«Потом Иисус встретил его в храме и сказал ему: вот, ты выздоровел; не греши больше, чтобы не случилось с тобою чего хуже» (Ио. 5, 14).
Что может быть хуже, чем 38 лет провести, беспомощно валяясь среди толпы, которая идёт по своим делам? Ты один, на тебя всем наплевать, твоя боль, твоя грязь, твоя чесотка — твоя проблема.
Хуже может лишь, когда Ты идёшь в чистой белой сорочке, а вокруг все паралитики, лежащие в собственных фекалиях, все до единого не могут двинуться, и Ты одного вылечил, второго исцелил, но ведь паралитики ещё и размножаются, и размножаются с опережением Твоих усилий.
Когда такое бывает? А вот рассказ о Франциске Ассизском, как он идет с учеником в грозу, и промокли до нитки, и слякоть под ногами, и холодрыга, и есть хочется, и Франциск спрашивает: «А хорошо, что есть собор святого Петра, а?» — «Что и говорить!» — откликается уныло ученик. «А хорошо, что есть университеты, наполненные умными теологами, а?!» — «Не то слово!» — сердито отвечает ученик. «А лучше всего, — говорит Франциск, — что мы вот сейчас придём к монастырю, постучимся, нас спросят через дверь, кто там, и мы скажем, мол, Франциск с учеником, а нам ответят: «Да пошли куда подальше, брат Франциск сейчас в Модене проповедует, самозванцы!» Может, ещё и ведро с помоями плеснут на наши головы!…

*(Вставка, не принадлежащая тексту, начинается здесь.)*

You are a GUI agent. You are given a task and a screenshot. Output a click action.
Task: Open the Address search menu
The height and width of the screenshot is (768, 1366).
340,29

Всё то, что мы считаем жизнию бурнокипящей, для Бога — паралитики, слепые, калеки, которые извиваются на берегу бассейна, не в силах доползти до воды.
Внутри этого паралича есть своя жизнь, как не быть! Даже в трупе червячки извиваются, даже на партсобрании палачей бушуют невидимые страсти, включая любовные. Где двое или трое, пусть даже отъявленных злодеев, между ними будет деление на правых, левых и центр, они будут обсуждать мироздание и пиво, а ведь это будет жизнь внутри смерти, червяки в трупе.
Человек всюду выживает, да не всюду живёт, а главное — человек так чудно адаптируется, что и не понимает, что жизнь-то паршивая. Паралитик-то по крайней мере не считает себя автостопщиком, а сколько автостопщиков не понимают, что они паралитики, при всей своей подвижности. Да, жизнь теплится, но это благодаря нам, а благодаря биологии.
Нет ничего хуже удела, который избрал Спаситель: идти по миру, который и не хочет ни в какую купель, который всерьёз считает себя более-менее ответственным, зрелым, нормальным, даже о совершеннолетии стали поговаривать, и единственный способ помочь — постучаться, сказать правду, получить ведро помоев и Голгофу в придачу.
Что может быть хуже паралича? Движение к злу. Жизнь к смерти. Паралитика подтолкнуть к воде — нет времени, а полноценного, весёлого человека подтолкнуть к отчаянию — на это время найдём. Ну как не помочь мраку и смертности!
Иногда исцелённого обвиняют в том, что он учинил донос на Спасителя. Да нет, он просто сказал в чистоте сердца, — иначе бы евангелист не преминул отметить, что с ним случилось что-то «хуже». Не заподозрил дурного — чистое сердце. И мы все такие чистосердечные, один Спаситель с сердцем, которое окровавлено, которое проткнули копьём, нечистый Он, наш Спаситель, и не отмыли Его никакие мироносицы, не успели — воскрес!
Не оттереть страдания и ужас Распятого, и поэтому мы у Бога просим не энергичности, а жизни, и не своей, а всех. Лишь бы не было хуже другим — хуже чужой беды ничего нет. Лишь бы не жить равнодушно, бессердечно, бесчувственно, это хуже самой острой боли. Чтобы мы в нашей обители, запертой, огороженной, и вот гроза, молнии, и — стук в дверь. Сердце наше стучит, внутренний, духовный наш человек стучит, просит выпустить его из тюрьмы и дать открыть ворота, на которые мы сами себя заперли.
Надо заставить себя подняться, выйти в дождь, подойти, спросить, услышать нечто невозможное и всё-таки поверить и открыть. Потому что мы — не только паралитики, мы ещё и бассейн, и вода, и наше драгоценное спокойствие да возмутит Царство Божие, пришедшее в силе.